Thanks, Jason. Net sales for the third quarter were $67.2 million compared to $65.9 million in the corresponding period a year ago, an increase of 1.9%. By segment, wholesale sales for the third quarter increased 0.5% to $47.2 million, retail sales increased 21.6% to $14.5 million, and military sales decreased $1.6 million to $5.4 million. Gross profit in the third quarter increased to $25 million or 37.2% of sales compared to $22.4 million or 34% of sales in the same period last year. The 320 basis point increase was driven by higher percentage of retail sales, which carry higher gross margins than our wholesale and military sales combined with higher wholesale, retail and military margins.

The third quarter of 2019 also benefited from a $725,000 hurricane-related expense reimbursement. Excluding net gain, gross margins were up 220 basis points year-over-year. Adjusted gross margins by segment were as follows: Wholesale, 34.3%; retail, 45.5%; and military, 26.8%. Selling, general and administrative expenses increased to $18 million or 26.8% of sales for the third quarter of 2019 compared to $16.8 million or 25.5% in the period a year ago. The $1.2 million increase in SG&A expense was driven primarily by increased investments in marketing and personnel to support future growth as well as higher variable expenses associated with the increase in retail sales. Income from operations, inclusive of the hurricane expense reimbursement, was $7 million or 10.4% of sales compared to income from operations of $5.6 million or 8.5% in the prior year period.
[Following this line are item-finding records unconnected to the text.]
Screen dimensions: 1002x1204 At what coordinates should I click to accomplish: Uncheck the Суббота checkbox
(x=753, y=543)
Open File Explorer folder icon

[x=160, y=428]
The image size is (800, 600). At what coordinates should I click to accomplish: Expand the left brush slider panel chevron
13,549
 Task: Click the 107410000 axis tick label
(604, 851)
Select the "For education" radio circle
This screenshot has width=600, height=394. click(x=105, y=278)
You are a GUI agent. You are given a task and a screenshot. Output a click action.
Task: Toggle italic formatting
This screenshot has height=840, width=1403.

Net income increased to $5.6 million or $0.75 per diluted share compared to net income of $5 million or $0.67 per diluted share in the prior year period. Adjusted net income, which excludes the hurricane reimbursement from this year's third quarter and a tax-related adjustment in a year ago period, was $5 million or $0.68 per diluted share in 2019 versus $4.5 million or $0.60 per diluted share in 2019. Turning to the balance sheet. As of September 30, 2019, we had cash and cash equivalents of $6.4 million, an increase of 53% compared to September 30, 2018. We had no funded debt at the end of both periods. Inventory at the end of Q3 2019 was $82.9 million, up 5.7% compared with $78.4 million on the same date a year ago. Regarding our outlook for 2019, based on our year-to-date performance, we still expect revenues to increase in the mid-single-digit range over 2018.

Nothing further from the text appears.